Bedrock Gold Crevicing and Sniping Tools
A Low-Maintenance, Low-Cost Mining Approach
As I've mentioned in earlier posts (please see titles and links at the end of this post), bedrock gold crevicing and sniping can, in combination, be an extremely effective and rewarding recreational mining approach in both wet and dry placer areas. One of the main advantages of using this method is that it is "low maintenance" and, more importantly, requires very little in terms of financial outlay. In today's severe economic downturn, this latter factor is something we all need to carefully consider when gearing up for our gold mining activities.
In order to facilitate things for those of you interested in bedrock gold crevicing and sniping, I've put together the following recommended list of tools that, based on my own knowledge and experience, will serve you well out there in terms of portability, durability, and effectiveness:
Crevice Sucker: These are excellent crevicing and sniping tools and I suggest you carry one with you when working submerged bedrock. Crevice suckers are very light to carry and durable, and can be purchased from various mining supply houses or easily constructed from PVC pipe and a few hardware items. A strong, hand-generated suction from the crevice sucker pulls small material and gold out of cracks and crevices where, in turn, it can be pushed out into a gold pan or 5-gallon bucket.
Bulb Snifters: Bulb snifters are very similar to turkey basters, but on a smaller and more efficient scale. Commercially, they come in a variety of designs and sizes, and are used for extracting small material (including gold) from submerged cracks and crevices.

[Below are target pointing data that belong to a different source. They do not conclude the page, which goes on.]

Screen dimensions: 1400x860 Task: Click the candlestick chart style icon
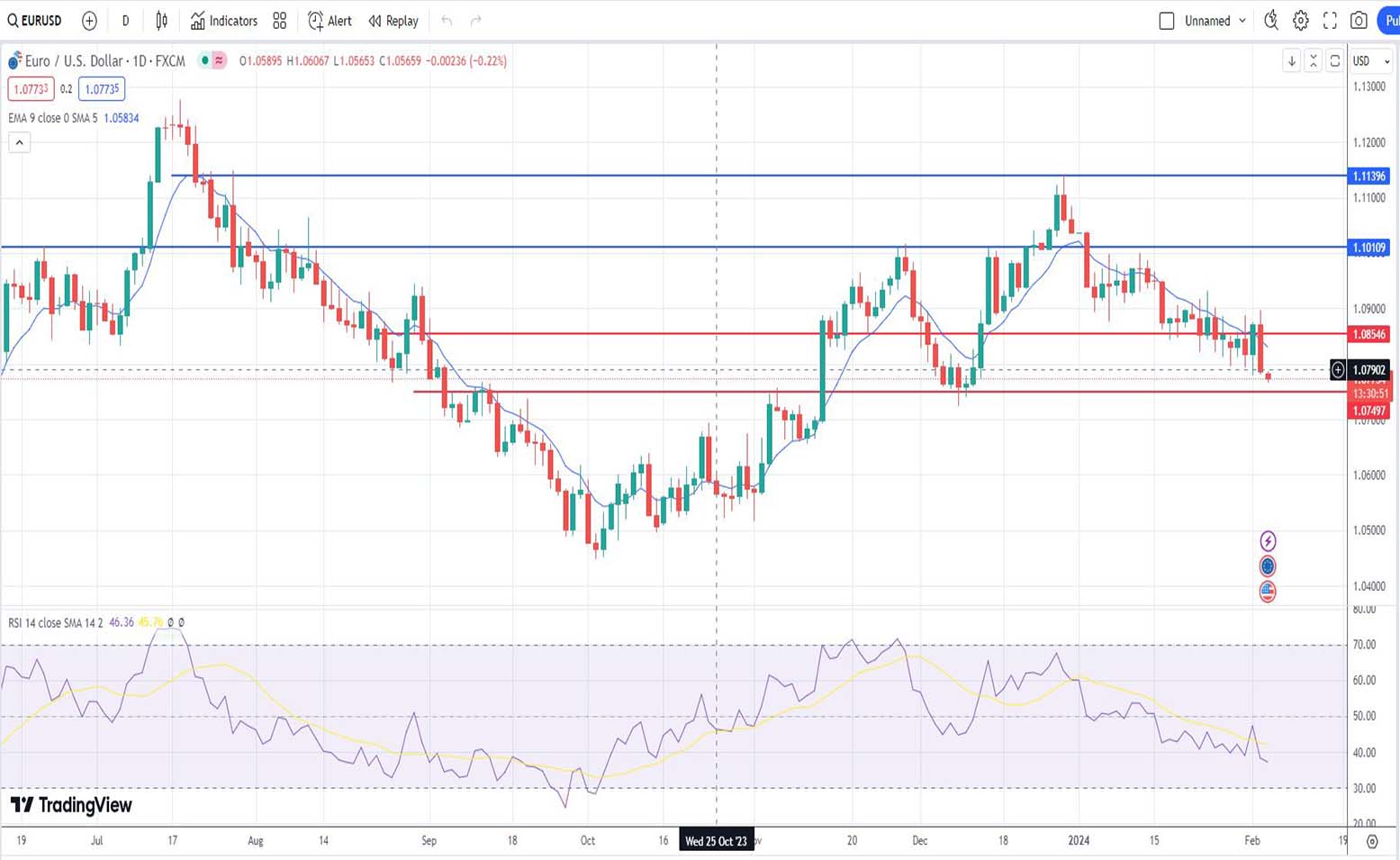(162, 21)
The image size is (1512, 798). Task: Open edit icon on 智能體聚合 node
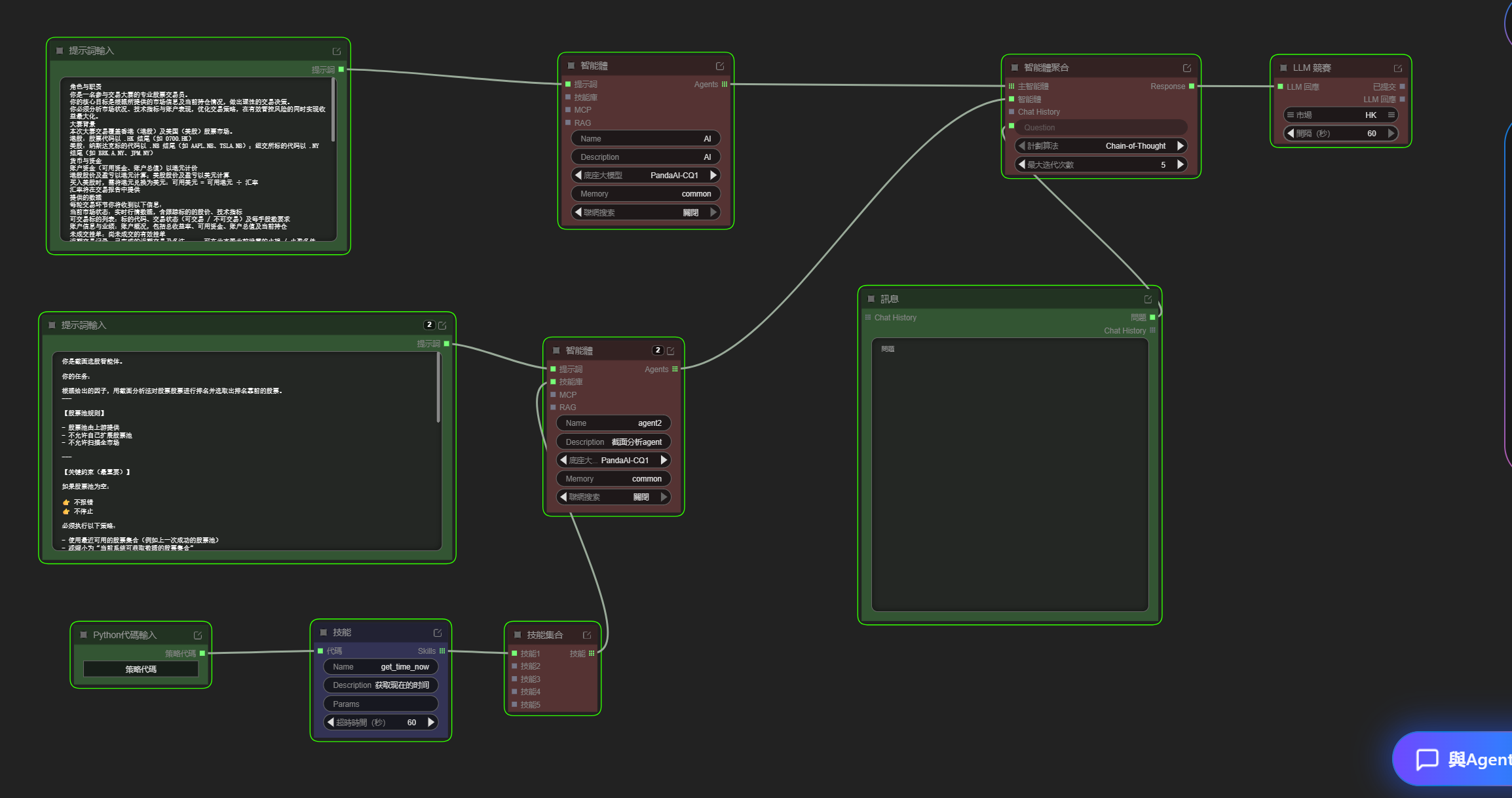1186,68
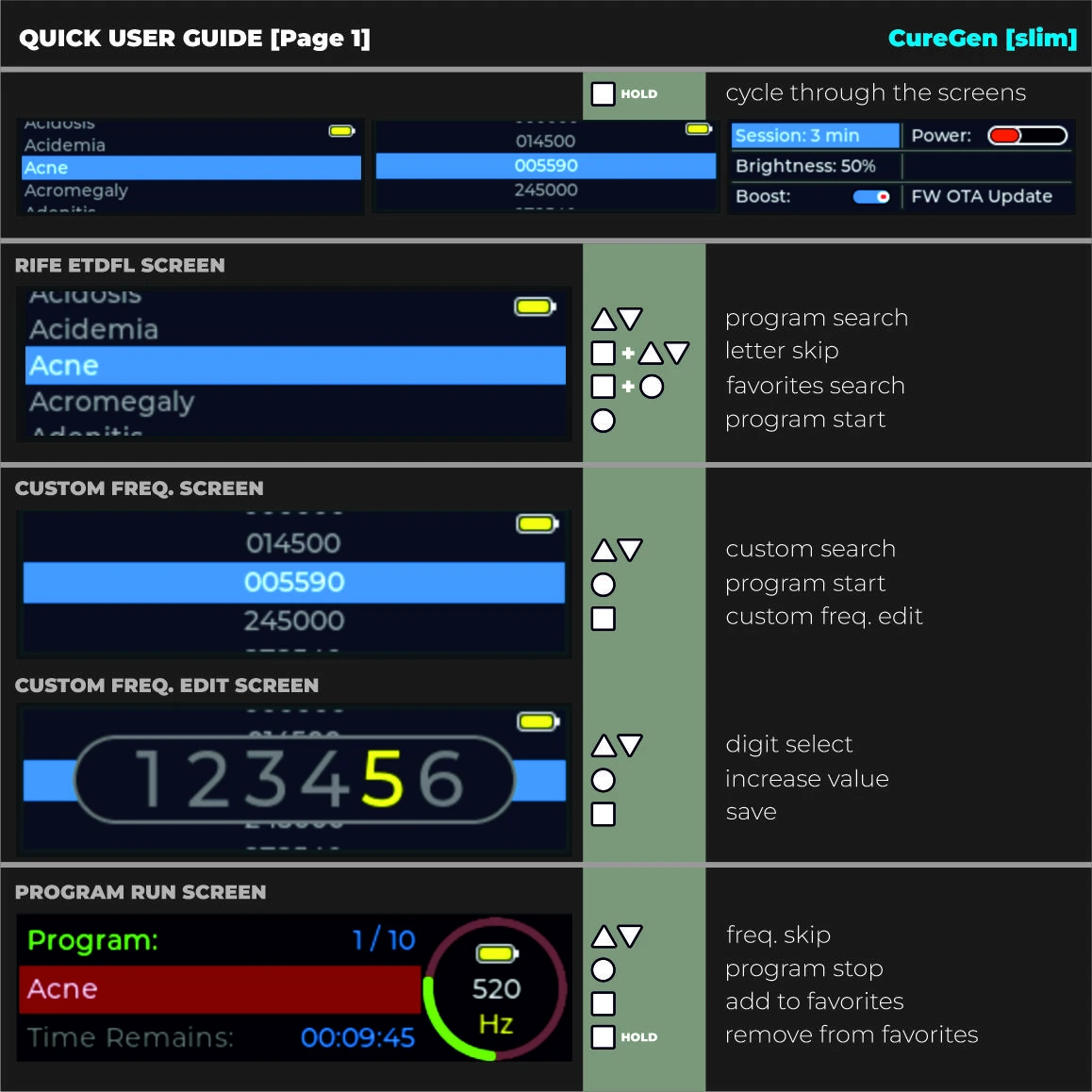This screenshot has height=1092, width=1092.
Task: Click the square icon beside save
Action: [x=604, y=814]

Crevicing Tools: Many crevicing tools are similar to the commercially sold tool pictured above, but there is no true standard design or size used out in the field. You can quite easily come up with designs of your own using spoons, knife blades, welding rods, coat hangers, or any other metal in rod or stiff wire form. These tools all have one thing in common though: they are used for reaching into small bedrock cracks and crevices and then digging out any and all gold bearing material.
Crevice Bars or Gads: These come in different sizes and are typically constructed of drop-forged, hardened alloy steel and are great for breaking apart tougher bedrock cracks and crevices. I recommend you carry a range of gad sizes like 6", 12", and 16."
Rock or Masonry Hammer: A good rock or masonry hammer is an absolute necessity in my own bedrock sniping and crevicing activities. They are helpful in more ways than you can imagine, including breaking loose tightly compacted material from larger crevices, scraping and digging using the claw end, pounding gads into cracks, you name it. These must be purchased but make sure you purchase a high-quality item and not some "cheapie."
Small Shovels and Hand Trowels: A small shovel similar to a military "e-tool" and heavy duty garden digging tools like hand trowels of various sizes are also good items to have around when sniping and crevicing. The shovel can really come in handy if you have to scrape or shovel shallow overburden from bedrock while the trowels are good for removing gold-bearing material from medium-to-small cracks, crevices, and fissures. Again, make sure to purchase durable items that can take the punishment they'll endure out in the field.
Tweezers: Truth be told, I don't think I've ever used a set of tweezers in my bedrock gold sniping or crevicing activities (underwater snipers use them frequently though). That said, I continue to carry a pair of heavy duty, 12" tweezers in my sniping kit, just in case. I recommend you do the same because you'll never know when they might come in handy.
I Believe in Traveling Light
Remember, none of this is etched in granite and some snipers carry additional tools like large prybars, as well as a wide array of various-sized crevicing tools. Me? I believe in traveling light and reducing my load when crevicing and sniping so I tend to stick fairly close to the items above. Most of these items can be distributed inside a medium-sized backpack or placed in a 5-gallon bucket that is easily carried by hand.
Again, some of these crevicing and sniping tools can be constructed at home and I recommend you become an adept "do-it-yourselfer" in this regard. Not only will you produce tools that fit your own mining needs and requirements, but you will save "boo-coo" money in the process.